**Data for analysis**
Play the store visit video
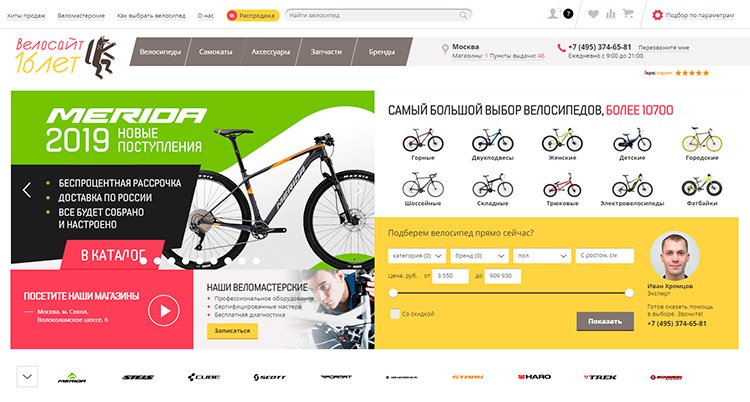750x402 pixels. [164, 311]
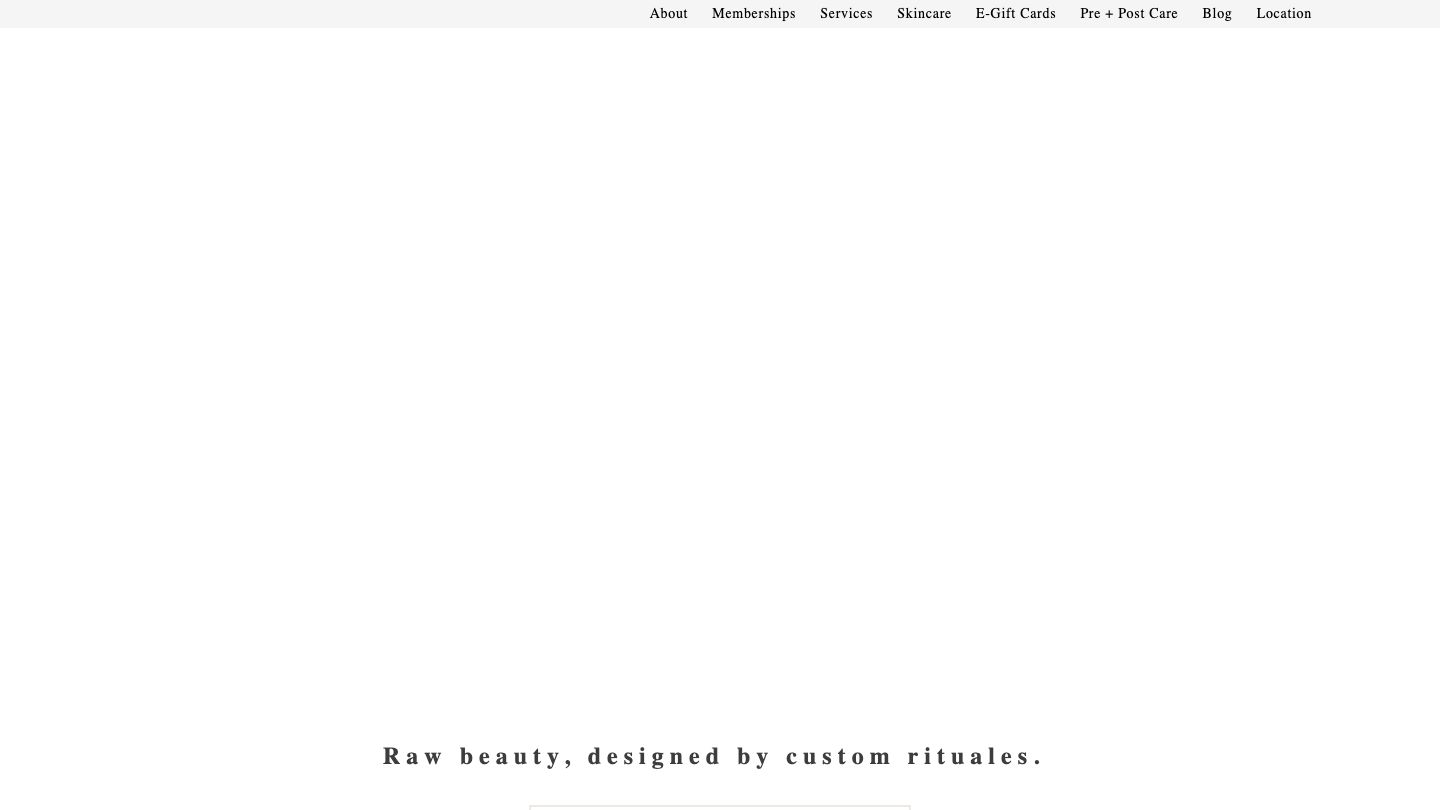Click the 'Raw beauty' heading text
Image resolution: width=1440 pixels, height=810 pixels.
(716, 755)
==
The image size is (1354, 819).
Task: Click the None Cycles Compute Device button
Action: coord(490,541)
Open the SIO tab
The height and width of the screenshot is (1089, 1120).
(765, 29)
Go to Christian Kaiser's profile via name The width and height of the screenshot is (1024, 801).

**Work task**
From the listing above, repeat exactly the lines starting at the line that includes "The height and" and ending at the line that includes "Go to Christian", with nothing outside that span.

**Exercise response**
The height and width of the screenshot is (1089, 1120).
(765, 29)
Go to Christian Kaiser's profile via name The width and height of the screenshot is (1024, 801).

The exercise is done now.